Doctors Discuss Guidelines if Hospitals Reach Capacity

Hospital leaders in North Texas are once again preparing for the possibility they may have to choose who gets the highest levels of life-saving care, and doctors are revisiting guidelines on what goes into the decisions.

“Seriously, we need help. We need help to help you. We’re not exaggerating things,” warned Dr. Mark Casanova. “We have limited capabilities at this time. Limited bandwidth, limited staff, and the numbers are likely to outpace our capabilities.”

Casanova is a palliative care doctor, clinical ethicist, and spokesperson for the North Texas Mass Critical Care Task Force, a group made up of medical professionals, elected officials, lawyers and faith leaders who advise hospitals on how to triage patients if they run out of staff or equipment.

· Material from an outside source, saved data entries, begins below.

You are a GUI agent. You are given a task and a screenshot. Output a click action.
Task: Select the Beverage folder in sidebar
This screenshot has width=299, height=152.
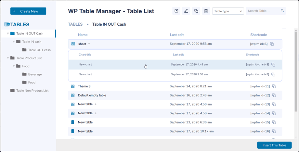click(34, 74)
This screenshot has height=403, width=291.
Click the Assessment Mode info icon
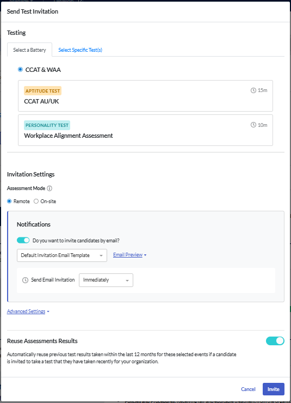point(50,188)
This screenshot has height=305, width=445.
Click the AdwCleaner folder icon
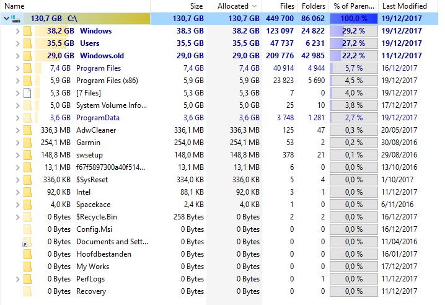(x=27, y=130)
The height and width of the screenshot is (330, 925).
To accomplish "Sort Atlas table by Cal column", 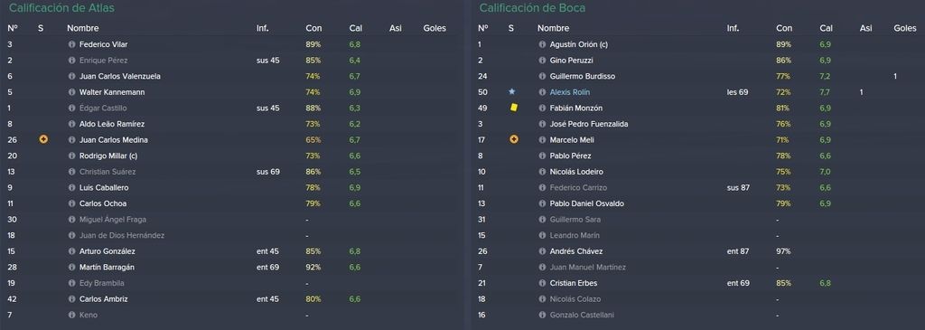I will pos(355,28).
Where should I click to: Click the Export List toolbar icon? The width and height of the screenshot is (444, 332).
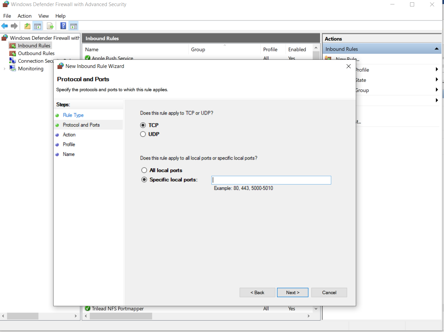(x=50, y=26)
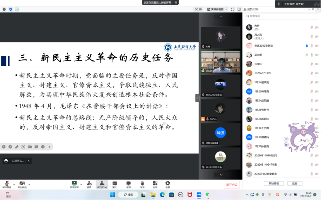Open the Invite (邀请) icon

pyautogui.click(x=89, y=183)
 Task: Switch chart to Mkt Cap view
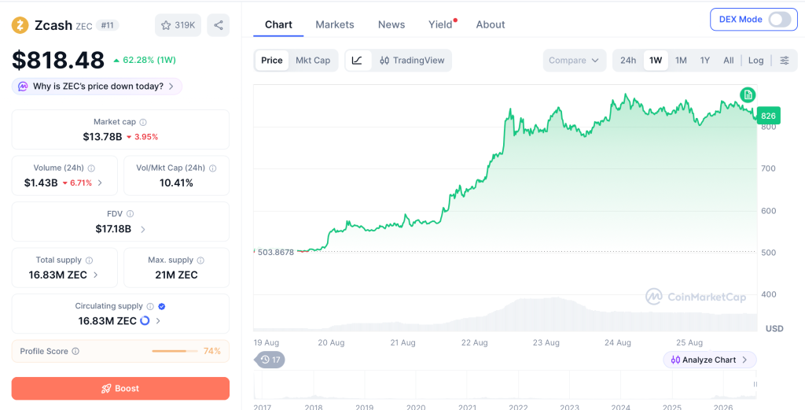(x=313, y=60)
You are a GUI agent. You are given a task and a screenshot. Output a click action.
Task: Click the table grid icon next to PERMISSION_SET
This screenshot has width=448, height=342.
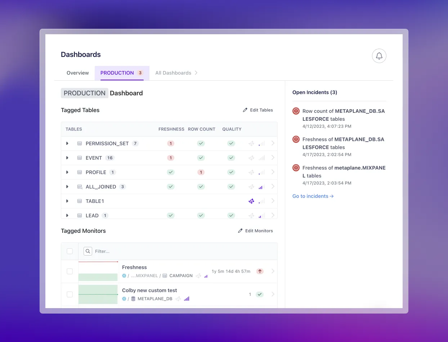pyautogui.click(x=79, y=143)
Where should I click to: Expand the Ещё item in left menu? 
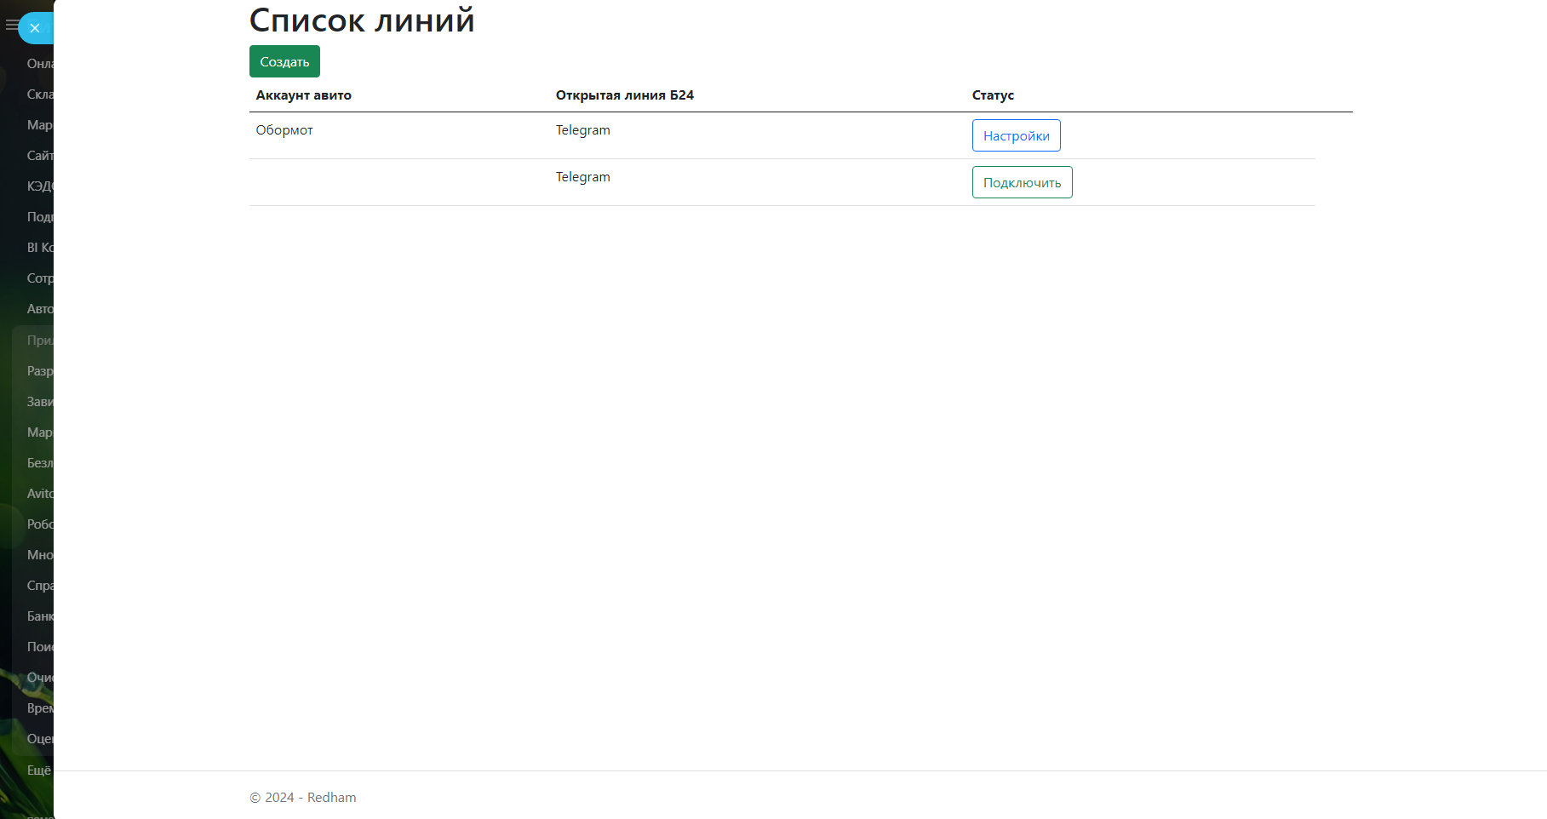click(38, 770)
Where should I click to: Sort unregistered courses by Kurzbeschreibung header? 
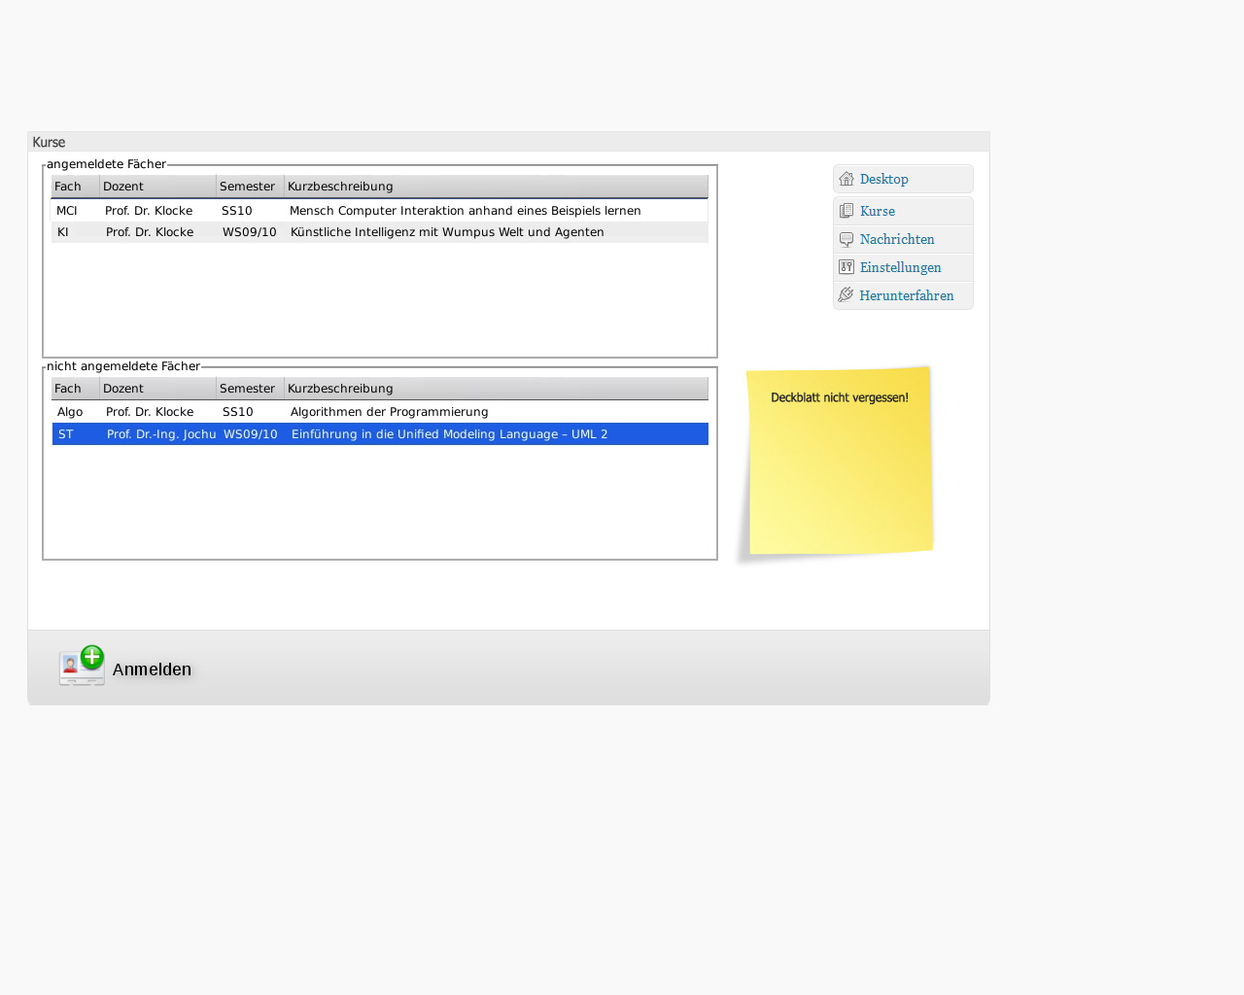pyautogui.click(x=496, y=389)
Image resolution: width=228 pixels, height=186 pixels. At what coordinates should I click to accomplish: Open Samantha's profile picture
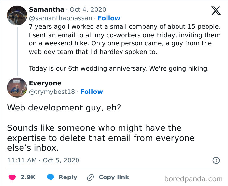pyautogui.click(x=17, y=15)
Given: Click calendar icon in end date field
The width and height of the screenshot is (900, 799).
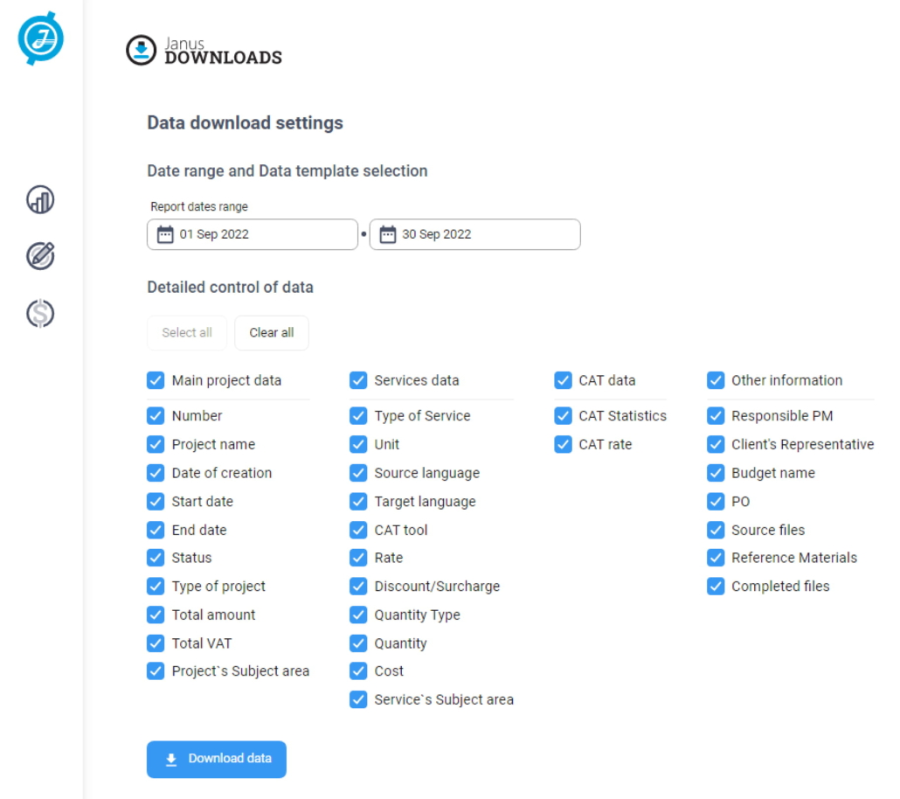Looking at the screenshot, I should pyautogui.click(x=388, y=234).
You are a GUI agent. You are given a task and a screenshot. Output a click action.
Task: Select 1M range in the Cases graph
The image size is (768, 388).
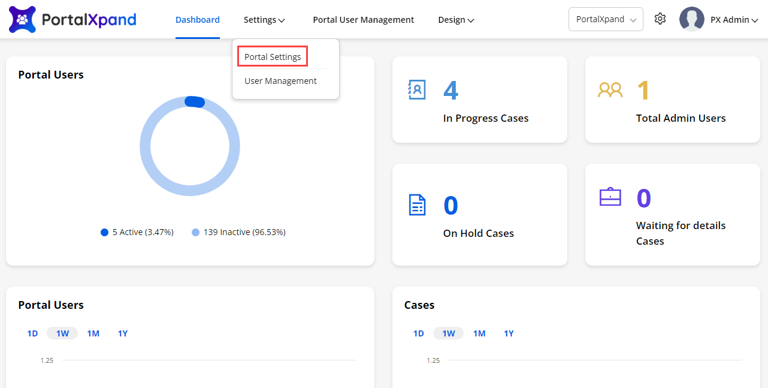479,333
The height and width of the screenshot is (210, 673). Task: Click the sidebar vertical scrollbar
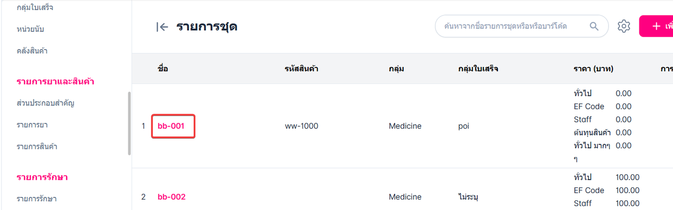[129, 123]
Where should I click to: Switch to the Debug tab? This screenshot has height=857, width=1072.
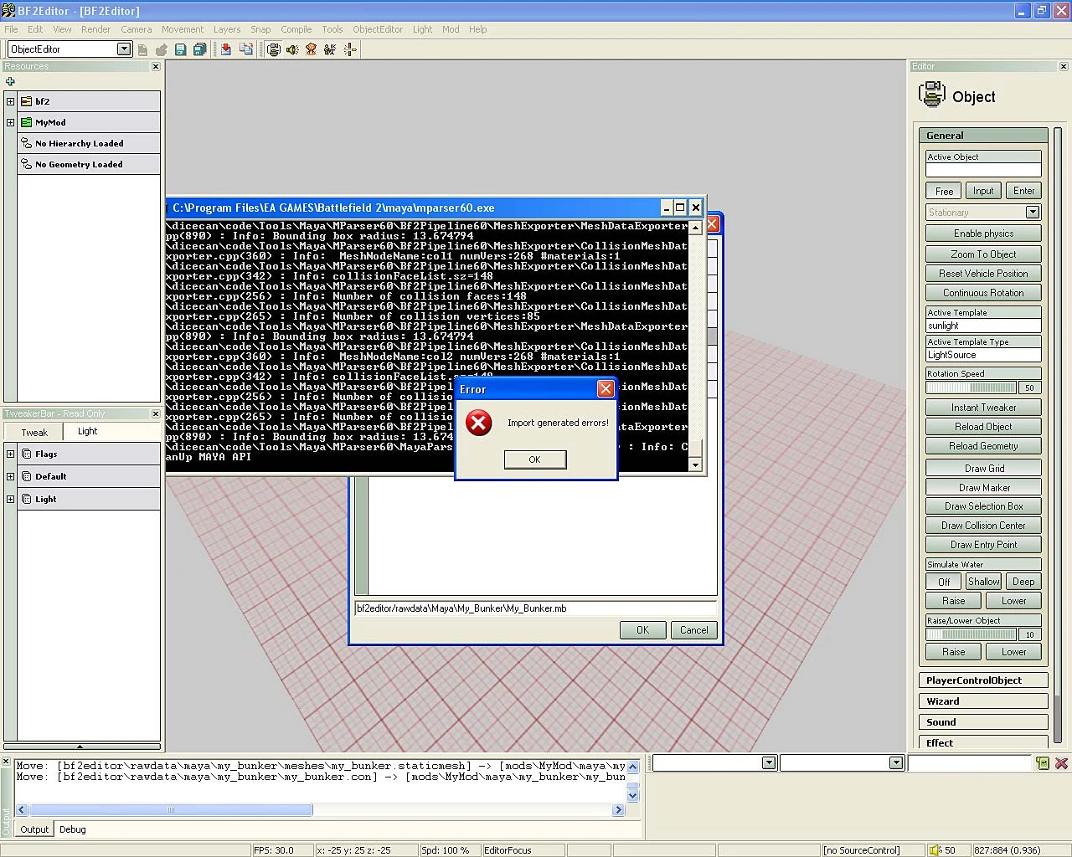(x=73, y=829)
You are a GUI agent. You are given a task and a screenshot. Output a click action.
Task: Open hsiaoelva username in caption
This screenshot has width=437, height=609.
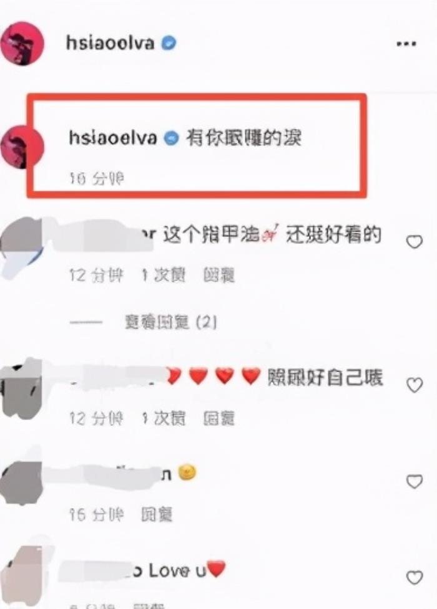click(113, 138)
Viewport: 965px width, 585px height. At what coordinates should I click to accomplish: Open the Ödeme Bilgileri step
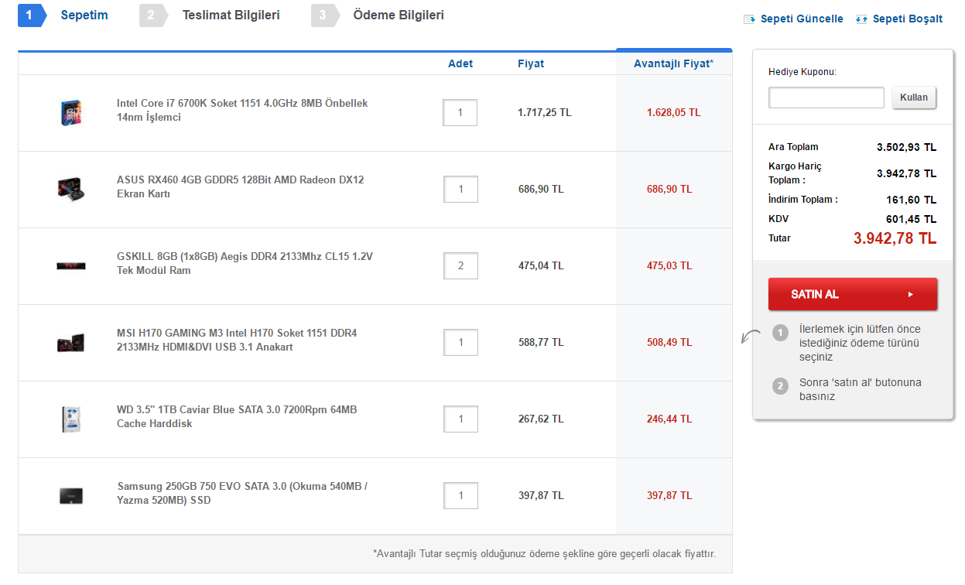398,15
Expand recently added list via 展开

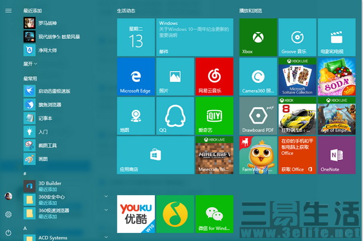pos(30,64)
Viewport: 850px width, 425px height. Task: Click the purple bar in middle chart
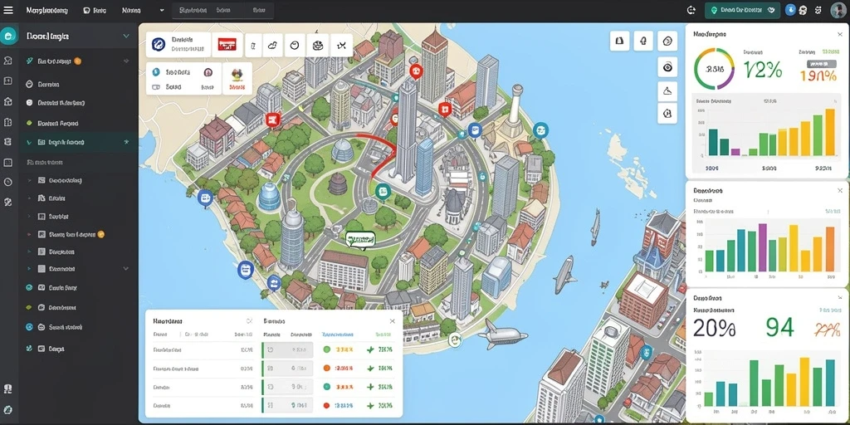[762, 247]
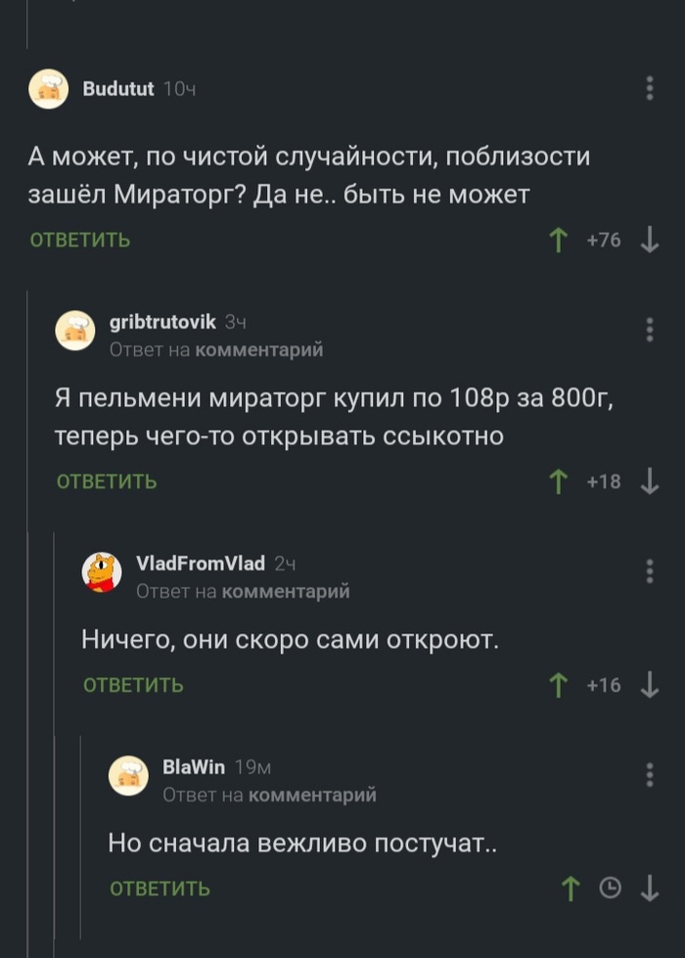This screenshot has height=958, width=685.
Task: Upvote Budutut's comment about Мираторг
Action: coord(559,241)
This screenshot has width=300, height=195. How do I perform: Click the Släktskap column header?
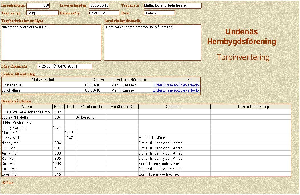[x=174, y=107]
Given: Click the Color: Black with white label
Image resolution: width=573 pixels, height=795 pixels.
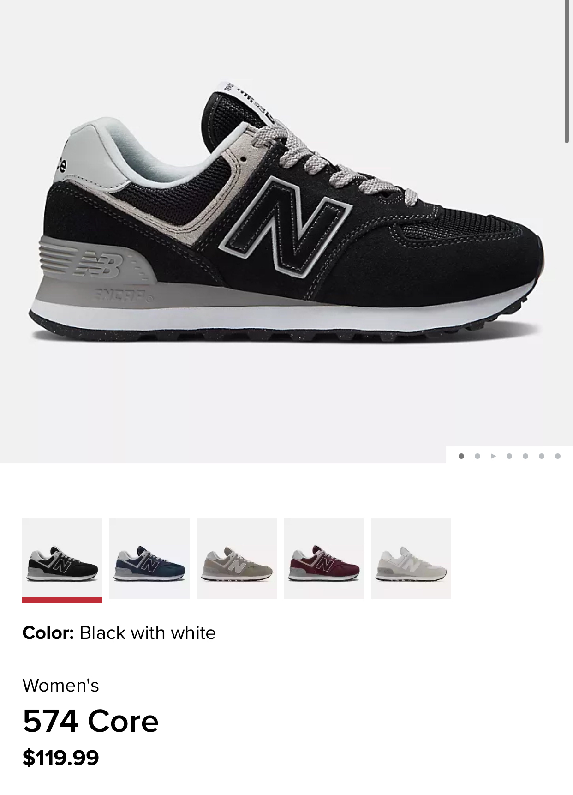Looking at the screenshot, I should pos(119,632).
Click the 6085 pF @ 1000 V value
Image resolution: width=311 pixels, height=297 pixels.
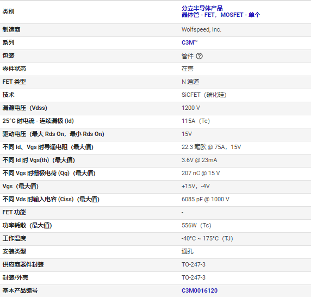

Recently, Casanova said the task force noticed questions about COVID-19 vaccine status bubble up.

“We hear it out there, ‘Well, we’re running tight on ICU beds, what about the non-vaccinated?” Casanova said.

Early Thursday afternoon, The Dallas Morning News published the contents of an email from task force Co-chair Dr. Robert Fine to members. The paper quoted him as writing in part:

1. “COVID-19 vaccination decreases severe infection and death. Vaccine status therefore may be considered when making triage decisions as part of the physician’s assessment of each individual’s likelihood of survival.”
2. “When vaccination status is considered, accommodations may be needed when the reason for non-vaccination is beyond the patient’s control such as but not limited to caretaker refusal to have a disabled dependent vaccinated, recent COVID-19 infection, or medical contraindication.”
3. “Many are understandably angry and frustrated with the unvaccinated, but triage must remain grounded upon likelihood of survival. Health care professionals should continue to honor duties of care and compassion.”

In an interview Thursday afternoon with NBC 5, Casanova characterized the email as a brief internal memo summarizing task force discussions for members and said vaccine status was something doctors could consider in limited situations.

However, in a second interview Thursday evening after he spoke with members of the task force, Casanova characterized the email as a “homework assignment” that members could solicit feedback on from others. Going forward, he says vaccination status will not be among the factors hospitals are told to consider when making critical care triage decisions.

“In the midst of this reconvening, and exploration and discussion with various triage committee members, the consensus is vaccination status, or more specifically a lack of a vaccine will not be considered as part of any exclusion criteria for treating patients,” he said.

In the most dire scenario, the task force guidelines advise doctors on scoring each patient for a variety of medical factors to decide which patient has the best chance of surviving with their highest level of care. In order to avoid discrimination, doctors cannot consider characteristics like race, gender, disability, age, or weight, as well as factors like religion, socioeconomic status, insurance status, or ability to pay.

“There is a great degree of neutrality that we use to approach this, but at the same time also individualizing it,” Casanova explained. “Acknowledging the uniqueness Looking at conditions, their normal, and where are they now.